El primero para construir recuerdos de la primera vez. Fue la primera vez en aquellos juegos anhelados, de dar vueltas juntos, de mojarnos en el culmen de aquellas emociones, de sentir las cosquillas en el estómago, de reír y de disfrutar en el parque de diversiones. Y es que él, el menor, ya alcanzó la altura que exigen para disfrutar esas máquinas que se estremecen entre velocidad y gritos.
Ese primer día, me recordó esta película:
El segundo día para cambiar de ambiente. Nos enfrentamos a la naturaleza, a bordo de otra máquina, una que por sus luces y por sus sombras, nos llevó con los "nervios" de punta. Viajamos los 160 kilómetros bajo lluvias y en medio de neblina, el sol había caído y el camino a ratos se borraba del vidrio frontal, para aparecer justo a tiempo, dibujado a prisa por alguna línea que se escapaba del borrador de la lluvia, o por los sonidos de los charcos que avisaban la cercanía de la cuneta rebalsada. Pero llegamos, la aventura fue parte de lo anecdótico y no del centro del viaje. Descansamos esa noche en un hermoso lugar, con cena rica y fue noche de juegos de mesa. Una verdadera sorpresa para los dos, que no sabían que esa noche estarían a la orilla del lago, y que aún es noche, no sabían lo que había a cien metros de su cama.

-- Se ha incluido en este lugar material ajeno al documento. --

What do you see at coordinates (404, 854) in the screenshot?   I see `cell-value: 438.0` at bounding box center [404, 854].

El tercero, fue la experiencia de ver las diferencias. Luego del rico desayuno, caminamos curioseando artesanías que mezclan -como desde hace años -culturas, morrales y faldas "típicas" al lado de pulseras de bisutería y "hakis" de minios, en fin, manjar para la vista y cuidado para no gastar porque todo nos gusta. Al final de aquella calle, el espejo del cielo nos dejó ver la belleza al pie de los tres volcanes que parecen erguidos de orgullo de acoger a su sombra el multicolor cuerpo de agua. Cruzamos viajando en lancha, el pago parecía justo, pero supimos luego que fue injusto: veinticinco cada uno, cuando debió ser quince, y dos no debían pagar. No es que sea excesivo, es que no es justo; se volvería otra anécdota esa injusticia. Y la lancha nos llevó al otro lado, nos dejó en la capital del reino y sus calles ofrecían más colores y más formas que inquietaban más, ahí conocimos el larguísimo trabajo de los tejidos, la maravillosa creatividad que da vida a la tela, haciéndola historia y no sólo ropa.

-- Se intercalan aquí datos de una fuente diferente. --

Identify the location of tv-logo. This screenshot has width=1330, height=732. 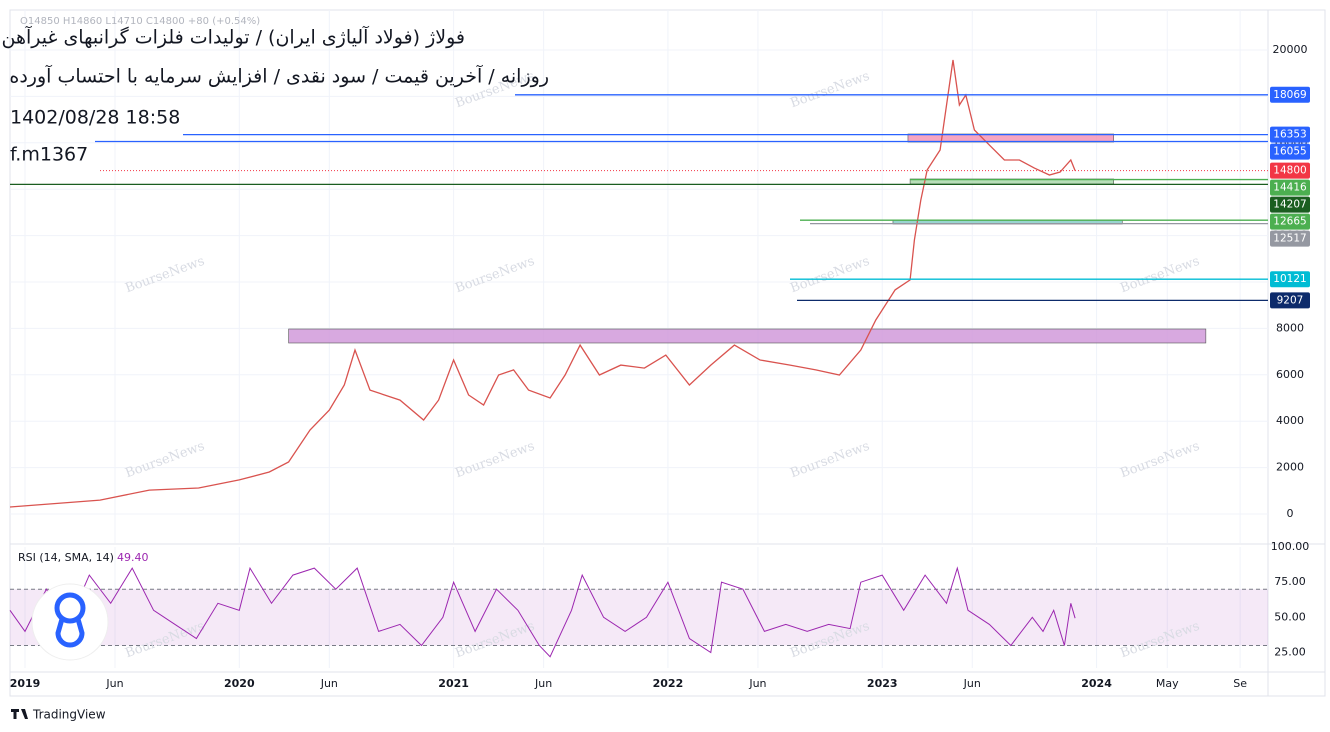
(20, 714).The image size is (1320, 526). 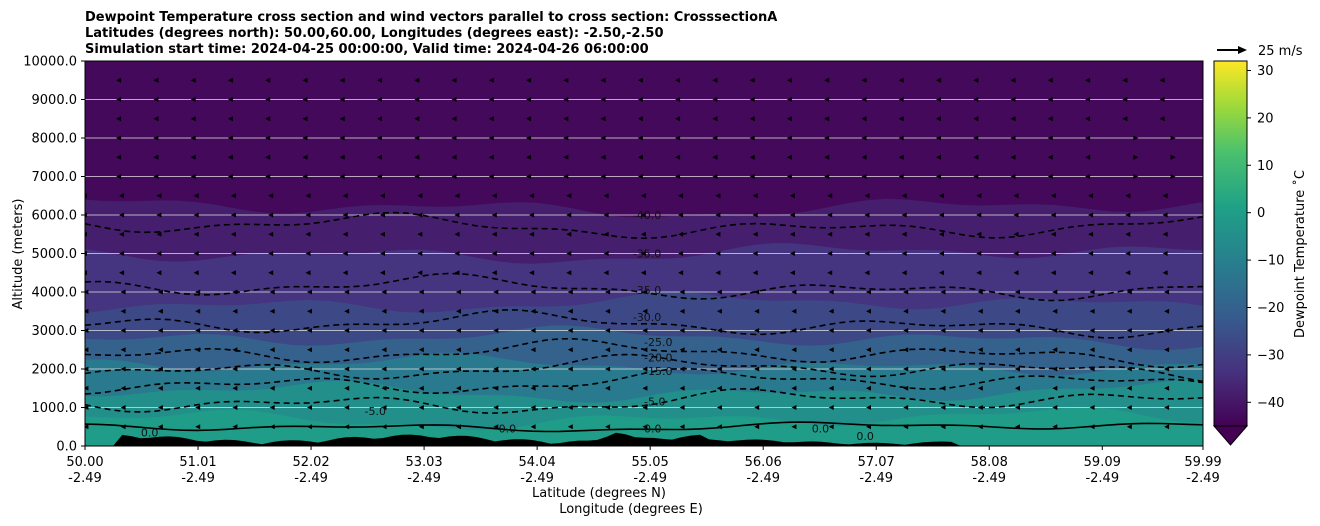 I want to click on y-tick-label: 5000.0, so click(x=55, y=254). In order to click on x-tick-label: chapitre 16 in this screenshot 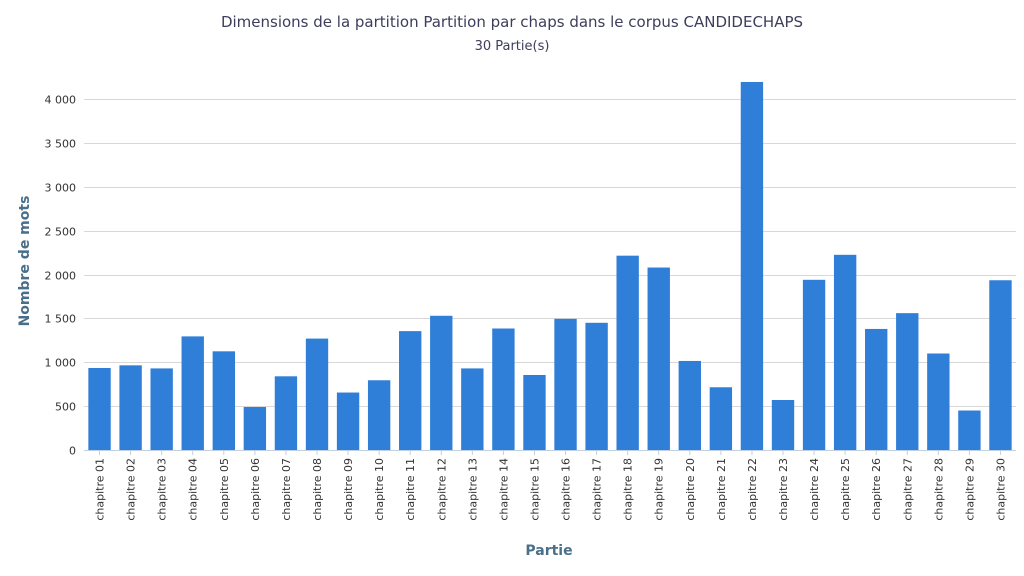, I will do `click(566, 490)`.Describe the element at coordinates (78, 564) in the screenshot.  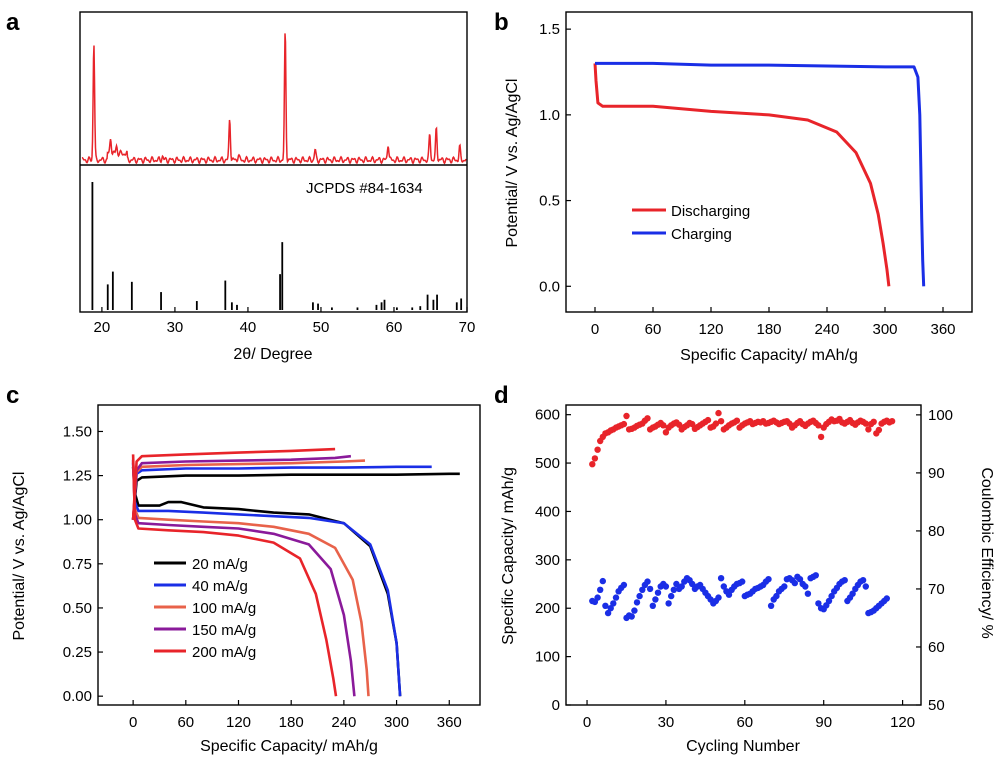
I see `y-tick-label: 0.75` at that location.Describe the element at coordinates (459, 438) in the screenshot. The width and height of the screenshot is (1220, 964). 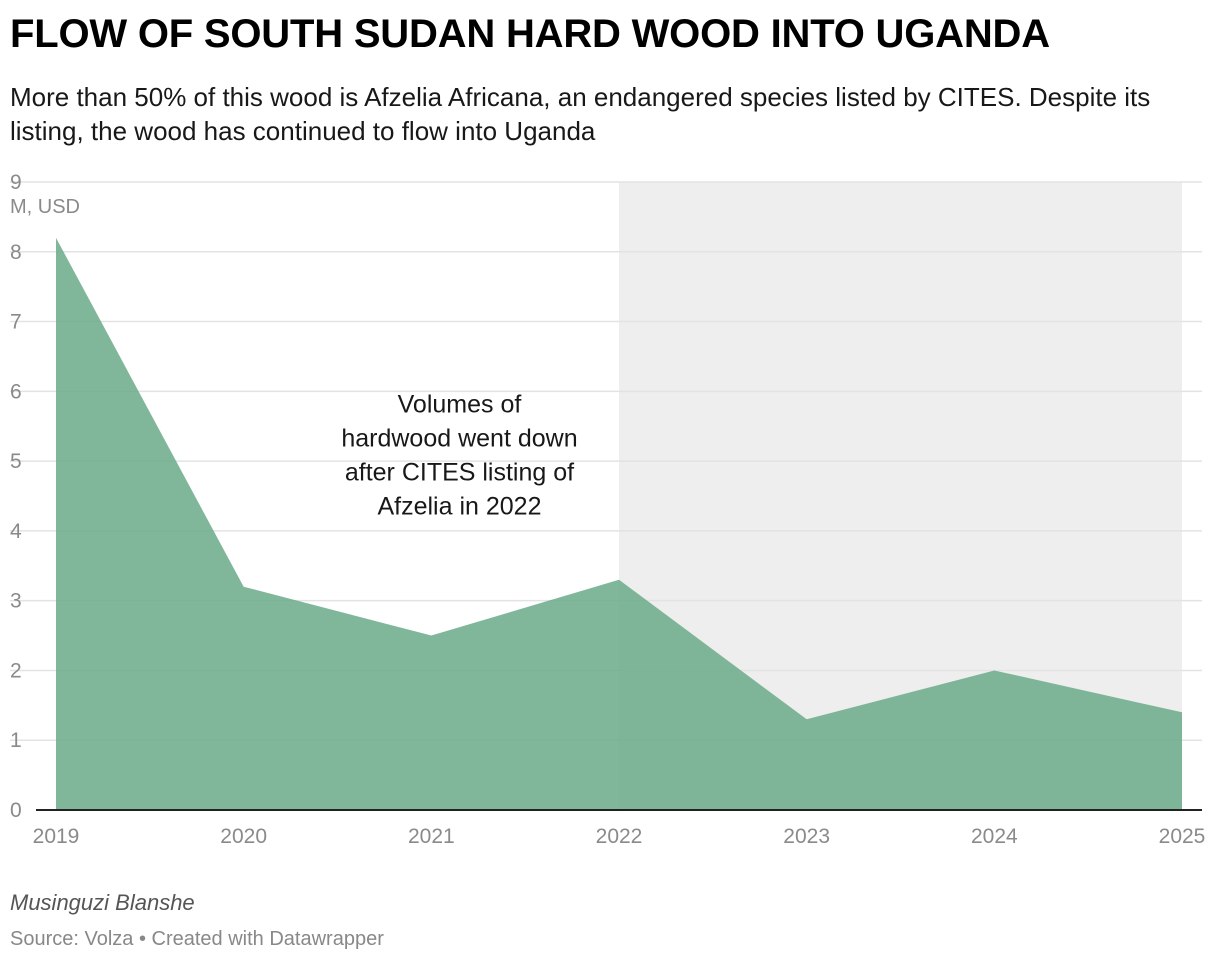
I see `annotation-text: hardwood went down` at that location.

Visitamos el templo, no por religión, sino por historia. Recordamos que la religión se impuso, como los templos sobre los sitios sagrados, y la voz (además del idioma) sobre el silencio y la contemplación, cargada de súplica, en el lugar que un día ocupó el diálogo. Nos reconfortó un hermoso lugar Fernando y Magdalena nos mostraron que las mariposas encuentran en su jardín lo que necesitan, aunque no deja de ser triste, que vivan en encierro. Redes negras que evitan la salida de las mariposas, redes políticas, barreras sociales y económicas, educación y salud precarias que no dejan salir a Magdalena y que no dejarán a Feranando salir, cuando deje de ser niño, a menos que haga un esfuerzo injusto; quiero decir, es injusto que alcanzar lo que otros tienen desde siempre, signifique un esfuerzo tan grande para otros. Sus consejos nos dejaron volver más livianos, más alegres al puerto donde otra lancha nos tomaría en su lomo, ya con más recuerdos y con más objetos que compramos, hacia aquel hotel, a cien metros del agua.
Decidimos regresar el tercer día, pero antes pasamos visitando a unes amigues. Toda amabilidad, toda cariño, aquella familia ofreció un hogar donde dormir, pero quisimos volver al nuestro, para recargar las energías en el último día del feriado. El camino, sin embargo, nos traicionó. Tradición extraña de recorrer caminos con la luz de las antorchas, que desembocó en accidentes. Dos horas de cola para otra anécdota. Y luego del ejercicio paciente de la espera, el camino terminó en casa.
Un último día, para recibir más cariño. Ordenar nuestro espacio, limpiarlo, compartirlo al almuerzo con las amistades que visitan y al terminar la tarde, preparar lo que hoy serviría para volver al mundo con nuevas energías.
Gracias a la vida, que nos ha dado tanto.